La alternativa, entonces, puede ser la producción de estrategias contraideológicas ante los usos cínicos de la muerte: poner en evidencia las lógicas del secreto, de aquello que no quieren que veamos. Y no estoy hablando de producir más ideología, sino de comprender cómo la ideología dominante opera al mostrar solamente aquello que a “ciertos poderes” les interesa que veamos. La ideología nada oculta: dirige miradas, amenaza con una mano mientras el poder golpea con la otra, distrae con sus antiquísimos hechizos, como los del pan y el circo.
La apuesta es no sólo tratar de responder por qué la gente se excita cuando con el dedo les apuntan destripados en los tabloides o escandalosas moralinas victorianas. El reto es mostrar cómo, al mismo tiempo, todo esto impide la visibilidad de las muertes que produce un sistema que ha puesto en el horizonte la carroñera usura como guía de la razón: reestructurar tomando el morbo como condición de posibilidad de nuestro presente.
De ser requerida e intentando ir un poco más lejos que la Ideologiekritik de Sloterdijk, esa puede ser una definición del kinismo deconstructivista(si la entendemos como estrategia guía de los argumentos intersticiales): intentar comprender por qué el deseo cínico de muerte estremece hoy mucho más que el deseo de vida y, con ello, provocar una retroversión nietzcheana.
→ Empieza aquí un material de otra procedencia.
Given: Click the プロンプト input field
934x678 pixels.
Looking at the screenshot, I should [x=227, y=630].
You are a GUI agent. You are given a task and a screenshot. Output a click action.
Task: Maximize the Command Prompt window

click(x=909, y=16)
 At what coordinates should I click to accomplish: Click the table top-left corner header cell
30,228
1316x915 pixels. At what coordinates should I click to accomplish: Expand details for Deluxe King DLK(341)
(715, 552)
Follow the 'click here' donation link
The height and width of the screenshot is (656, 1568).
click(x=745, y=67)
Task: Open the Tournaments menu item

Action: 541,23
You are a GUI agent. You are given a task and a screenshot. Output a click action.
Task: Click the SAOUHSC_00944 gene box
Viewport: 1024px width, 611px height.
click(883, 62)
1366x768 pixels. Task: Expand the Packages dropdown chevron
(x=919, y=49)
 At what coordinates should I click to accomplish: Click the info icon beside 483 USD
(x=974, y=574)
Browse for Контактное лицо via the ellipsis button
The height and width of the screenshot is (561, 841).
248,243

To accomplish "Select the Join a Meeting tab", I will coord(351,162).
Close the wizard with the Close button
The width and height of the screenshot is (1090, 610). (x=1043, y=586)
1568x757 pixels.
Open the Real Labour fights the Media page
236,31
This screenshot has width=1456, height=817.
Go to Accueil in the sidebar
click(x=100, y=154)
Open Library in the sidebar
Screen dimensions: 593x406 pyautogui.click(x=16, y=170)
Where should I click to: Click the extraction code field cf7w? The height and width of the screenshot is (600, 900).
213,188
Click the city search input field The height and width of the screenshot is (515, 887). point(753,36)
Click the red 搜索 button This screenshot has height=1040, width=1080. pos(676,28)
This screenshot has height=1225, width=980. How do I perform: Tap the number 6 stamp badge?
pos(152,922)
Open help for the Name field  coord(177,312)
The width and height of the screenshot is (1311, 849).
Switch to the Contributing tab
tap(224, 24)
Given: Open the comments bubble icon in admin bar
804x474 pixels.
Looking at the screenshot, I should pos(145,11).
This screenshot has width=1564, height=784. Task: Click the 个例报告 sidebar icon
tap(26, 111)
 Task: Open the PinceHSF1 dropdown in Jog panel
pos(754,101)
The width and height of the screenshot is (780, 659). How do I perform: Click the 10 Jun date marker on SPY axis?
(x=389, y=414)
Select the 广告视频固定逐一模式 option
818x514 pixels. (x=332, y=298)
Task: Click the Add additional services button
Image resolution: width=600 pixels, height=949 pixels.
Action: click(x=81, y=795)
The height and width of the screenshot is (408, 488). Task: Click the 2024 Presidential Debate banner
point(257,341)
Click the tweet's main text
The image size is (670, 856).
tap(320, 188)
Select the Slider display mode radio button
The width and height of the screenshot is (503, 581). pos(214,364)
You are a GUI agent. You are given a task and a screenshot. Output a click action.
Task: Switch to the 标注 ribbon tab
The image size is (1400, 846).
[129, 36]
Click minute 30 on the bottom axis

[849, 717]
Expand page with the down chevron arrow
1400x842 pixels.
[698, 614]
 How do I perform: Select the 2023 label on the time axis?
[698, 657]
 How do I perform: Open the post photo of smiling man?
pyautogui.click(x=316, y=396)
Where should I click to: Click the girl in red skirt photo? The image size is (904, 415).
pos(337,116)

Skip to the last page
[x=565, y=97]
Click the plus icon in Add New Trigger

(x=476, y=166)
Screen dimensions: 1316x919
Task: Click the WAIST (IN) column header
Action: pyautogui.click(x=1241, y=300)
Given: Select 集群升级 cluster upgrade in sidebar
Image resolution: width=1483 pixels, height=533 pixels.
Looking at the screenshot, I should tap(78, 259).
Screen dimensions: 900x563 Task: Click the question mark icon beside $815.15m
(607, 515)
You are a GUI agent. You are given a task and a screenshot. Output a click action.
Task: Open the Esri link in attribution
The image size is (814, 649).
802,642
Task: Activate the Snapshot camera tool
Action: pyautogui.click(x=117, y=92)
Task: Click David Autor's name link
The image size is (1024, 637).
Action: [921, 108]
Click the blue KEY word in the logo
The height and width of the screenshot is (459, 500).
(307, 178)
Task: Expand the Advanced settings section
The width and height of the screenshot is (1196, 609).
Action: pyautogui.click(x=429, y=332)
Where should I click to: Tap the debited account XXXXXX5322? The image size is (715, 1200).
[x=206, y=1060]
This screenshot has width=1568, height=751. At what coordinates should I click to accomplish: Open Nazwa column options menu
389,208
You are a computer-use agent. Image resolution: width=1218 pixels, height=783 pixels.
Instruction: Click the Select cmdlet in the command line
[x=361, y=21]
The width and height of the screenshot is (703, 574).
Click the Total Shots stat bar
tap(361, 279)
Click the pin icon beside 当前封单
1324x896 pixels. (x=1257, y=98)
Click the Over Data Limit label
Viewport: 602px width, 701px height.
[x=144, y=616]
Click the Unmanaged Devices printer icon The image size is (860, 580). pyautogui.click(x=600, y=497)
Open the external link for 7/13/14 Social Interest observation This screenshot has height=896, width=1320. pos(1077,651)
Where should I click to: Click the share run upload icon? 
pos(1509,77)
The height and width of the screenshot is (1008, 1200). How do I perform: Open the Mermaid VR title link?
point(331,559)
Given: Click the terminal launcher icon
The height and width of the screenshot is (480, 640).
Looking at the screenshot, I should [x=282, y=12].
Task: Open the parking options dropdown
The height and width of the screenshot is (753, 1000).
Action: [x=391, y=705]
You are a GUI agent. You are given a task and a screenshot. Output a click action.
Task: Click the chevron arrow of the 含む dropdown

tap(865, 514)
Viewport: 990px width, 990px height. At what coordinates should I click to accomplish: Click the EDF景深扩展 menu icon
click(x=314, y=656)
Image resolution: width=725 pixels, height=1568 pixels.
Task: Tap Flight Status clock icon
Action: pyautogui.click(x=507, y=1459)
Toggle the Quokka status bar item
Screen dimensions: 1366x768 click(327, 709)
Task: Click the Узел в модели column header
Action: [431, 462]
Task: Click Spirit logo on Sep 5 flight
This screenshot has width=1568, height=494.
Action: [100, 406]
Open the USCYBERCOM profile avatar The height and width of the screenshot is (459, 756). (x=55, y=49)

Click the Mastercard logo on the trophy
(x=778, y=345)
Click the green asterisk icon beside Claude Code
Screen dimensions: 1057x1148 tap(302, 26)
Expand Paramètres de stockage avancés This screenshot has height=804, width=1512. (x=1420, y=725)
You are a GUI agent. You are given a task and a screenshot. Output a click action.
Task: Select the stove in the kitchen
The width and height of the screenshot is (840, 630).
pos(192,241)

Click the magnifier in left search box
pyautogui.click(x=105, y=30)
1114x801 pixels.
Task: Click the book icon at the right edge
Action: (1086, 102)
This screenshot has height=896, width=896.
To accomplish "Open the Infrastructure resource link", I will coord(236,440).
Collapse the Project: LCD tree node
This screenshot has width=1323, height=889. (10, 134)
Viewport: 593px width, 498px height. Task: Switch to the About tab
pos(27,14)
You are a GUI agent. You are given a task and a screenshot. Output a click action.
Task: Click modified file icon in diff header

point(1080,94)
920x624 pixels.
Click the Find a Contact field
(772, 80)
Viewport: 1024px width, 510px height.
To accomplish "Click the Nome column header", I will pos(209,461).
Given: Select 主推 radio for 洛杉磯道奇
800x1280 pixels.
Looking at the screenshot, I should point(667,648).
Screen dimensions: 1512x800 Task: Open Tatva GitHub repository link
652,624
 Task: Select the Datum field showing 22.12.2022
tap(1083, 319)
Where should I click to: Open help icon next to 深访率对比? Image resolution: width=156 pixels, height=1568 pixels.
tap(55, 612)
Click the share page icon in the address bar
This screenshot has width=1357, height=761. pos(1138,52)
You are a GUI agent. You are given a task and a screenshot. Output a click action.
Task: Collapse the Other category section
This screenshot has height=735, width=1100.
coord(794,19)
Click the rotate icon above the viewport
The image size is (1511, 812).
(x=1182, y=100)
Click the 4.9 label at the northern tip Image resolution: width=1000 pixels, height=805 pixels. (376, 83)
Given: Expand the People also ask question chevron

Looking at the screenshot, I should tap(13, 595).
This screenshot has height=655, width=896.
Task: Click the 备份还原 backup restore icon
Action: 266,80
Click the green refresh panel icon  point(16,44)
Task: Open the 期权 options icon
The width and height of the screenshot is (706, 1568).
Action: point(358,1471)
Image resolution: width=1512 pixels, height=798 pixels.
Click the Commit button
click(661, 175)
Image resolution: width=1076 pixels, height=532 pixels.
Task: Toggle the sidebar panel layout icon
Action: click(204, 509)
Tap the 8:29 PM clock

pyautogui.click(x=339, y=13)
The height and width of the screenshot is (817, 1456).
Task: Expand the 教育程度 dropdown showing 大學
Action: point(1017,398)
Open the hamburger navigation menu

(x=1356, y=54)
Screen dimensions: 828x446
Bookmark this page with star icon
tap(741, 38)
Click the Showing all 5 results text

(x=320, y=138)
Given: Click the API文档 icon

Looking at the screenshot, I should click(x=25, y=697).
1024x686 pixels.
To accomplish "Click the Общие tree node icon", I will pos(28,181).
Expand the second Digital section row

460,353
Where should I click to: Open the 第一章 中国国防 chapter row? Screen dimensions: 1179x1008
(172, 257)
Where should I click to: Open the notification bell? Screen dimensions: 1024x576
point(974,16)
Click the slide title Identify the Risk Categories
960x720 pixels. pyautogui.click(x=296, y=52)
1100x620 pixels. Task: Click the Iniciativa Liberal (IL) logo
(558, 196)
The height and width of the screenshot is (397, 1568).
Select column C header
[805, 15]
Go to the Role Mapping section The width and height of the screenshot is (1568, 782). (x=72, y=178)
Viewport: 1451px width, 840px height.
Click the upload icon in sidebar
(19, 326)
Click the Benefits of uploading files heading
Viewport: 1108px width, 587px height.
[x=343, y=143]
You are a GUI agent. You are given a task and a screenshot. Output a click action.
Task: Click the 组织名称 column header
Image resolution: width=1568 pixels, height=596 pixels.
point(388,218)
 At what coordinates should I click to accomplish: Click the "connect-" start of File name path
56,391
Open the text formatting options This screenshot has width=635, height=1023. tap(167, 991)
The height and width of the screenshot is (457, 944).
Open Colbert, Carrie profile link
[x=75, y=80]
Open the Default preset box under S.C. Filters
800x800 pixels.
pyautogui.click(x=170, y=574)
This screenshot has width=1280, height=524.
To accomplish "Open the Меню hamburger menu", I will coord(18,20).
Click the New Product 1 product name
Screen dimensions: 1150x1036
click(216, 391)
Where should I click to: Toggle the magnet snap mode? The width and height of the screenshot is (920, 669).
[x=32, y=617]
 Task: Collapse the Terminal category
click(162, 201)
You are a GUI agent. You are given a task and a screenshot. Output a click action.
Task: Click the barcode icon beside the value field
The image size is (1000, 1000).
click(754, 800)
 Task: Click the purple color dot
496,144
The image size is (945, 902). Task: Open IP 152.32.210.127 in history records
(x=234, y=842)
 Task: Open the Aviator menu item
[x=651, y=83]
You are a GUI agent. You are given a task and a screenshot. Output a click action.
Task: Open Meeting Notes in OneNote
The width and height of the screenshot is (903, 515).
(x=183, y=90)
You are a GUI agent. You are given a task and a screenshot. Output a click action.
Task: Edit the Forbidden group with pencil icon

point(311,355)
Lograr la victoria de la comedia dionisiaca sobre la tragedia apolínea, buscarel dominio de Eros sobre Tánatos, de la “barbarie” sobre la “civilización”.
En suma, poner en evidencia no sólo la podredumbre de las estrategias del poder dominante, la denuncia de su cinismo ideológico basado en lógicas de lucro sobre la muerte, llevándolas al extremo de la banalización y la burla kinica, sino también la puesta en escena de otros espacios llenos de erotismo, inscritos en los poderes subalternos de la rebeldía (unos que posiblemente no hemos siquiera imaginado): aquellos que las hegemonías mediáticas no quieren que veamos. A partir de allí, socializar, buscar y debatir con otros académicos, estudiantes, activistas críticos y todos los que sea posible estrategias para la construcción de mundos alternativos, en donde se tenga a la vida como único criterio universal de razón.